The most celebrated instance is no doubt the suggestion in a dissenting judgment by Mogoeng CJ that the majority judgment embodied “a textbook case of judicial overreach”, where the question in issue was not a governmental programme or departmental functionality, but the interpretation of the Constitution’s provision for Presidential impeachment.
More narrowly, this Court characterised over-extensive striking down of an entire statute, when only one word had been shown to be constitutionally invalid, as judicial overreach.
 These instances show the wide diversity of circumstances in which the exercise of judicial power may be scrutinised for excess. They also show that this Court, and other courts, are acutely aware of the perils of trying to do too much. They intervene only when the evidence and arguments compel them to conclude that the Executive or the Legislature has done wrong, or has not done enough. And when the courts intervene, they do so with necessary trepidation.
 And so here. In argument, the Department did not contend that a court appointed special master could never be justified. It conceded it might be warranted: that would depend on the extent of the rights violations and of the bureaucratic dysfunction in not remedying them. The Department contended only that the level of violation and dysfunction here were not extreme enough.

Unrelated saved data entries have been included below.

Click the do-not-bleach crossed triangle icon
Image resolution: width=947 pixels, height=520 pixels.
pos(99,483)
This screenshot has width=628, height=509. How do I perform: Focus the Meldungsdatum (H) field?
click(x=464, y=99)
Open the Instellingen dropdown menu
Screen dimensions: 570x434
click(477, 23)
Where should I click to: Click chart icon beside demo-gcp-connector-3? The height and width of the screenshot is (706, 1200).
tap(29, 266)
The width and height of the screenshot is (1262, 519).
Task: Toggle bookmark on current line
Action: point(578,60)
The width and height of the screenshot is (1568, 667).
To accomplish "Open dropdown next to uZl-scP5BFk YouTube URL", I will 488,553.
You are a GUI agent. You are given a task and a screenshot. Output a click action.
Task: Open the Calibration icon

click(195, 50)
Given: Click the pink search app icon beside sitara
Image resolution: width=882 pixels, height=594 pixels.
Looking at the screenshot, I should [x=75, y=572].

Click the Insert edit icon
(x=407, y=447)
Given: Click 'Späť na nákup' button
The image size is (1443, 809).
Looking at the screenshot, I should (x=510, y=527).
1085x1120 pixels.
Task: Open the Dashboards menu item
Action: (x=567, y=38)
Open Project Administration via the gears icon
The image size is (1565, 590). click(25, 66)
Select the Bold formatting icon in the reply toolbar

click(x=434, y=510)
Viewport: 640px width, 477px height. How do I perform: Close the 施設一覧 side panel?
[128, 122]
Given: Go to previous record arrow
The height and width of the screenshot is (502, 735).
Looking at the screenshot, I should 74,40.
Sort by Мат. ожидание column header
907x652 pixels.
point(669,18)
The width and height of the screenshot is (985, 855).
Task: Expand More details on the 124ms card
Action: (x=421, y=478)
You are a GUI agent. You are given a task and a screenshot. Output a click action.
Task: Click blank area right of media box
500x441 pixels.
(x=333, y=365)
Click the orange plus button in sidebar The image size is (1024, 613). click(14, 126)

 The concession was sound, since it locates the debate about the special master not in “overreach”, but in a careful consideration of where judicial power stops, and, with it, the practical question as to when a court intervention on this scale is justified. And in assessing this, it is a mistake to class a special master as an exotic or outlandish importation. The Land Claims Court referred only briefly to foreign practice. Its main warrant for the appointment was its own home-baked statutory powers. It was the Supreme Court of Appeal that summarily equated the special master with the institution of a special master in United States federal law, and then went on to reprove its importation as alien.
 Yet we can gain much from considering how what works elsewhere might also work here. In the United States, the use of special masters has developed flexibly. It occurs in all areas of law. It is more familiar in courts with heavier caseloads and complex law suits that test judicial capacity and expertise. Special masters may help the court with complex electronic discovery, or undertake fact finding investigations, or facilitate settlement attempts, or formulate remedies and monitor compliance.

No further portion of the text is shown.